Defect Triage & Retesting
Defect triage is the process of reviewing newly filed bugs to assign priority, severity, ownership, and target release. Retesting is the structured verification that a bug fix actually works. Both processes are essential for maintaining a healthy defect backlog and ensuring fixes don't introduce new problems.
The Defect Triage Process
- Who attends: Test lead, development lead, product manager, sometimes UX and security teams
- Frequency: Daily during active testing phases; weekly during maintenance
- Triage decisions: Is this actually a bug (vs. expected behavior or duplicate)? What is the correct severity/priority? Who owns the fix? Which release should it target?
- Deduplication: Check if the bug is already filed before triage to avoid duplicate fixes
- Risk assessment: Does this bug block the release? Does it require a hotfix or can it wait?
Retesting Protocol
// ══════════════════════════════════════════════════════════════
// RETESTING CHECKLIST — after developer marks a bug FIXED
// ══════════════════════════════════════════════════════════════
// Step 1: Confirm the fix is deployed to the TEST environment
// (not just the developer's local machine)
// Verify: App version in staging = version developer deployed
// Step 2: Reproduce the original bug using the EXACT original steps
// Do NOT use different steps — reproducing with different steps
// doesn't confirm the original bug was fixed
// Step 3: Verify the expected result is now met
// ✅ If YES → Mark bug as VERIFIED → CLOSED
// Step 4: Regression check — test related functionality
// The fix for Bug A can break Bug B (regression)
// Related areas to regression-test after login fix:
// - "Remember Me" functionality
// - Password reset flow
// - OAuth/SSO login
// - Session timeout behavior
// Step 5: Cross-environment verification (if applicable)
// If bug was on Safari only → verify fix on Safari specifically
// If bug was environment-specific → verify on SAME environment
// ══════════════════════════════════════════════════════════════
// TRIAGE MEETING — Real Scenario
// ══════════════════════════════════════════════════════════════
// BUG-089: "Checkout crashes on iPad Mini portrait mode"
// Filed by: Alice (QA)
// Initial severity: Critical
// Triage discussion:
// - Product: "iPad Mini usage is 0.8% of our users"
// - QA: "Crash is confirmed, not just visual — cart data lost"
// - Dev: "It's a CSS grid issue, fix is 2-3 hours"
// - PM decision: Severity = Major (data loss), Priority = Medium
// (affects <1% users, workaround: landscape mode works)
// Target: Next sprint (not current release blocker)
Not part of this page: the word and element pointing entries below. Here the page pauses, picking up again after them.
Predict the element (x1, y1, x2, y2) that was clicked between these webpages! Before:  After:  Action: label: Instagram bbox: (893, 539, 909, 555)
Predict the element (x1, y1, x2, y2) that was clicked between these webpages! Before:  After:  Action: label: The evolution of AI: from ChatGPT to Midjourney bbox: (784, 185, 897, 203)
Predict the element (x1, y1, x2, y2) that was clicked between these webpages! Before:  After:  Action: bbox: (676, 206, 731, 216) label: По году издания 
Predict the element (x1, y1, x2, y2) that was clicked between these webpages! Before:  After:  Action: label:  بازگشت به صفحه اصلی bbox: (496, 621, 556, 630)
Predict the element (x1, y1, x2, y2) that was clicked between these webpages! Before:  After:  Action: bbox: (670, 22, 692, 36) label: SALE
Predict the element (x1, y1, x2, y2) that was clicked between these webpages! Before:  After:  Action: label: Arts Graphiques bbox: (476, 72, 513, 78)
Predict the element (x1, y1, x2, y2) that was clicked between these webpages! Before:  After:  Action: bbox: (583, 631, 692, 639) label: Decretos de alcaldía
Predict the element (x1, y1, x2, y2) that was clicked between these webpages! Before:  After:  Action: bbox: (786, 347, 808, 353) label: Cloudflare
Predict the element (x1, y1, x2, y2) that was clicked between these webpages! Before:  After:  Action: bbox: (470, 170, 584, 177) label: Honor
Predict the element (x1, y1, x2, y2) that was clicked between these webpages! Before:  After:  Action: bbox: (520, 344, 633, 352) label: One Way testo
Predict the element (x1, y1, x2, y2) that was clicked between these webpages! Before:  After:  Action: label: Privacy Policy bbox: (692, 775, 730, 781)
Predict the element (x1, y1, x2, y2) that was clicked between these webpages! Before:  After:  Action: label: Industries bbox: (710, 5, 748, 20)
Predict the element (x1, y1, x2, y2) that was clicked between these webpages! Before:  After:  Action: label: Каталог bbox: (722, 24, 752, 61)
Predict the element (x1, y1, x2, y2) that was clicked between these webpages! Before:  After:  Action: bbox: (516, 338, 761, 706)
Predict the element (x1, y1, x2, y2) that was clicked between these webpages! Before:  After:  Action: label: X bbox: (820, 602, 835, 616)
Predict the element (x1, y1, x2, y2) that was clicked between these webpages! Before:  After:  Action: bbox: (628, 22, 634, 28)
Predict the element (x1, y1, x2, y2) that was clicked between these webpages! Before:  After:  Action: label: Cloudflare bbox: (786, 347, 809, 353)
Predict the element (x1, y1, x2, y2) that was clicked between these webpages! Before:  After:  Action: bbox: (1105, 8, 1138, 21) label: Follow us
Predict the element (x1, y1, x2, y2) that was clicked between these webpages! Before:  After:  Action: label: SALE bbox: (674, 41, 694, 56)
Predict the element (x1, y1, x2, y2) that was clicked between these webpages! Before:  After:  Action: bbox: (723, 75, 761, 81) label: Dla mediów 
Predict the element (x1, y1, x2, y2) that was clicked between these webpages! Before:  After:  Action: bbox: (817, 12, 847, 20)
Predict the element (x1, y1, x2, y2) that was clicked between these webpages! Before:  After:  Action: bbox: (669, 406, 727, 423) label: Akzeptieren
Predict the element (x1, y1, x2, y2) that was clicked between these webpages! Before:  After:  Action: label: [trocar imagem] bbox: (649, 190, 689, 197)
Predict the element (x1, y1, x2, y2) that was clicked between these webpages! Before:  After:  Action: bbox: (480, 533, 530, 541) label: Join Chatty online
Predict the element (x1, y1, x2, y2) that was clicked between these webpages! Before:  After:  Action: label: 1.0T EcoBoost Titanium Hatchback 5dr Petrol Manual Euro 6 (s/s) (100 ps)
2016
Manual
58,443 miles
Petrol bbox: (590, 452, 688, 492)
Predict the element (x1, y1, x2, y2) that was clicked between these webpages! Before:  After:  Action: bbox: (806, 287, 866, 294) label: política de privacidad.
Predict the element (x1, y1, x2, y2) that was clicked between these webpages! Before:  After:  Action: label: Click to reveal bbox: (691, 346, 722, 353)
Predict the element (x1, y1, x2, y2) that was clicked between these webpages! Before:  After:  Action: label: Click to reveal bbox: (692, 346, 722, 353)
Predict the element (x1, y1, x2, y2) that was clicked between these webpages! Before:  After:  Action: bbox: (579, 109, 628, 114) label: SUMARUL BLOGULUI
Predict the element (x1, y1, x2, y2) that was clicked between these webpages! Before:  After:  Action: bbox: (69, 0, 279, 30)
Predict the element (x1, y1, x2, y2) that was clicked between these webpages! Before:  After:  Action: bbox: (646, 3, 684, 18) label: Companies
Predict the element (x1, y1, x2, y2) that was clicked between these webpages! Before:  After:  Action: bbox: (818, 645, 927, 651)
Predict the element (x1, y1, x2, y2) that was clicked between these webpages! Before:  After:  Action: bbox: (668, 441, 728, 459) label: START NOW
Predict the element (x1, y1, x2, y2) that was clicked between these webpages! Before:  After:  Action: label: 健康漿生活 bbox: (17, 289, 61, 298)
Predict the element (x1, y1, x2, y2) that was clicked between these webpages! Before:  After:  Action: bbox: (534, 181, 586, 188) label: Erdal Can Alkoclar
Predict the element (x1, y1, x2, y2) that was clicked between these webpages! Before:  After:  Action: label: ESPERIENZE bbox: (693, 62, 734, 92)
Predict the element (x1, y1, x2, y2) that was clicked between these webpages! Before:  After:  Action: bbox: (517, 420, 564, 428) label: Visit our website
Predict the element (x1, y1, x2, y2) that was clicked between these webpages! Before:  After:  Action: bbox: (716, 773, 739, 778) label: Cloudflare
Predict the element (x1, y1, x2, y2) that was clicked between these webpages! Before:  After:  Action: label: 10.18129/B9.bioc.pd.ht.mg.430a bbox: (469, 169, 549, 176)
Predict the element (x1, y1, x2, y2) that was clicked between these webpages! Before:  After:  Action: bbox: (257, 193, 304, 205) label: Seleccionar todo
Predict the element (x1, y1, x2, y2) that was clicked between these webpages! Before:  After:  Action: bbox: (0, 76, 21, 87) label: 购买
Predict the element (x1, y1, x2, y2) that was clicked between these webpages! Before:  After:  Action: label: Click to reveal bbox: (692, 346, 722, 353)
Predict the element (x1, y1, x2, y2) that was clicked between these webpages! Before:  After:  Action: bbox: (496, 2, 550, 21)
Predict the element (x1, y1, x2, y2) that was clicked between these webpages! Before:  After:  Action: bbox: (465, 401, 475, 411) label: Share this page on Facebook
// Triage outcome recorded:
// Severity: MAJOR | Priority: MEDIUM | Owner: Frontend Team
// Target Release: v2.4.2 | Status: DEFERREDCommon Mistakes
- Retesting only the fixed scenario — without regression testing adjacent features, fixes frequently break something nearby
- Retesting on the wrong environment — if bug was on staging, verify the fix on staging, not the developer's local machine
- Not verifying with the exact original steps — using different reproduction steps may pass, but the original scenario may still be broken
- Skipping triage for 'obvious' bugs — even obvious bugs need triage to ensure correct owner, priority, and release targeting
Tip
Tip
Practice Defect Triage Retesting in small, isolated examples before integrating into larger projects. Breaking concepts into small experiments builds genuine understanding faster than reading alone.
Technical diagram.
Practice Task
Note
Practice Task — (1) Write a working example of Defect Triage Retesting from scratch without looking at notes. (2) Modify it to handle an edge case (empty input, null value, or error state). (3) Share your solution in the Priygop community for feedback.
Quick Quiz
Common Mistake
Warning
A common mistake with Defect Triage Retesting is skipping edge case testing — empty inputs, null values, and unexpected data types. Always validate boundary conditions to write robust, production-ready software testing code.
Key Takeaways
- Defect triage is the process of reviewing newly filed bugs to assign priority, severity, ownership, and target release.
- Who attends: Test lead, development lead, product manager, sometimes UX and security teams
- Frequency: Daily during active testing phases; weekly during maintenance
- Triage decisions: Is this actually a bug (vs. expected behavior or duplicate)? What is the correct severity/priority? Who owns the fix? Which release should it target?